§ **Problem to work on**: Copy the rows word for word, from the line with "Help & FAQs (439, 74)" to the line with "[Know more about us on Instagram] (816, 940)", including both of those lines.

§ **Supplied data**:
BEGIN

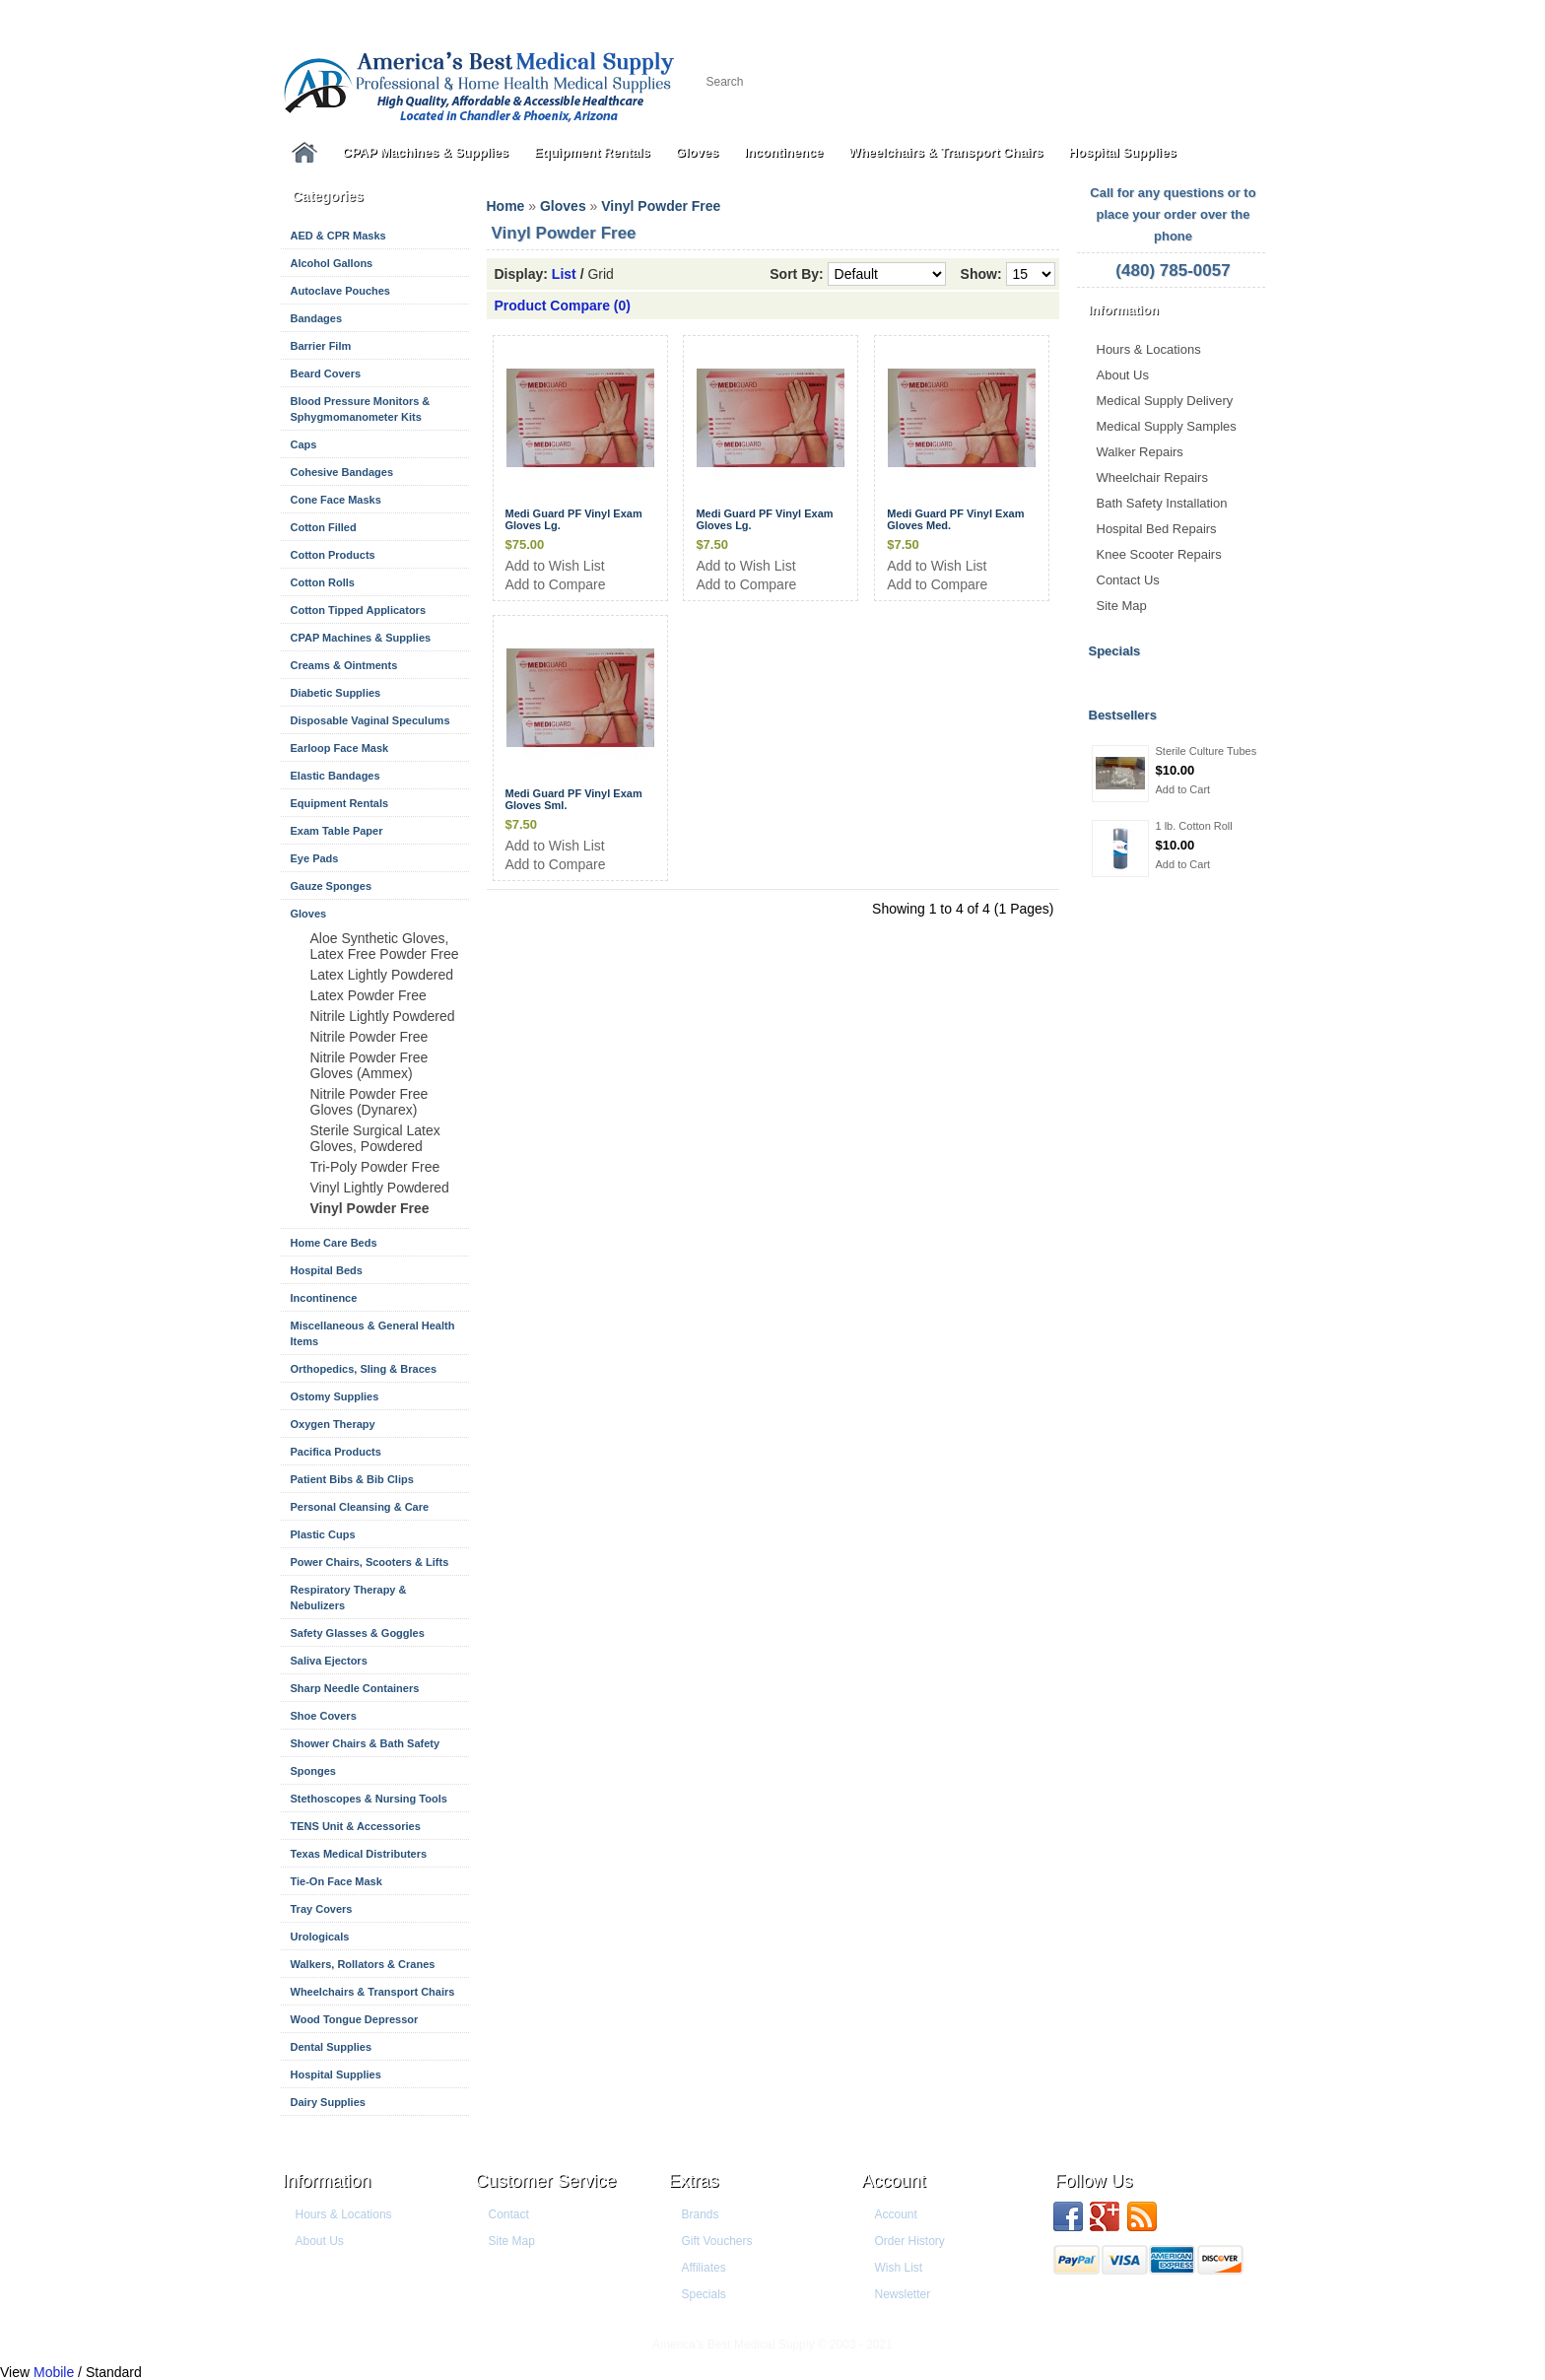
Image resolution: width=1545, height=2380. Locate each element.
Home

END
BEGIN

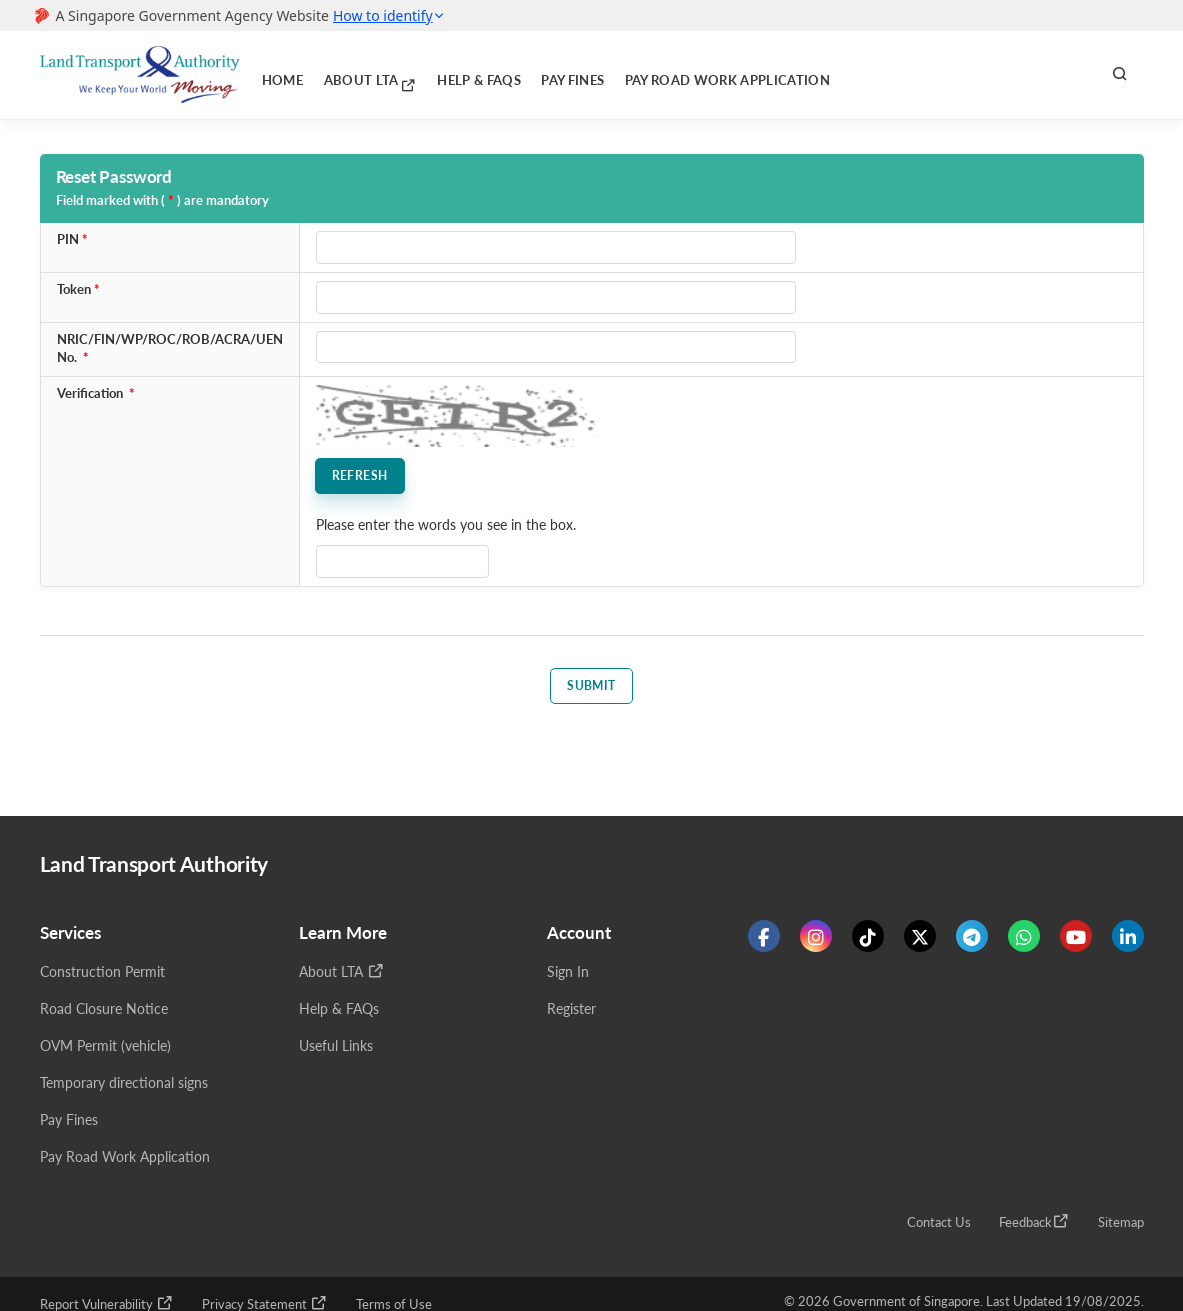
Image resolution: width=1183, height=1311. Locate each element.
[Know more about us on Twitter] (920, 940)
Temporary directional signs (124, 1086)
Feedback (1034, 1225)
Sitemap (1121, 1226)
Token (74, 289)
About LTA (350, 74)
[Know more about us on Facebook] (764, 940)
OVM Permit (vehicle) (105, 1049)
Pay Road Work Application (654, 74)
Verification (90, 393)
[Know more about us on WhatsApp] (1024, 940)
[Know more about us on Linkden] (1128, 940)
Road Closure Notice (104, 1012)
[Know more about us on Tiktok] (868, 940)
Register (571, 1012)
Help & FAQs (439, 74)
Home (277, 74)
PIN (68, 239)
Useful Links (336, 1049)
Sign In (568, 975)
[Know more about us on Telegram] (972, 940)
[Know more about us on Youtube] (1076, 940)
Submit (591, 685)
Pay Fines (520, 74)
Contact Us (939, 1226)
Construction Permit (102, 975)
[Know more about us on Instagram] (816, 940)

END

§ **Task response**:
Help & FAQs (439, 74)
Home (277, 74)
PIN (68, 239)
Useful Links (336, 1049)
Sign In (568, 975)
[Know more about us on Telegram] (972, 940)
[Know more about us on Youtube] (1076, 940)
Submit (591, 685)
Pay Fines (520, 74)
Contact Us (939, 1226)
Construction Permit (102, 975)
[Know more about us on Instagram] (816, 940)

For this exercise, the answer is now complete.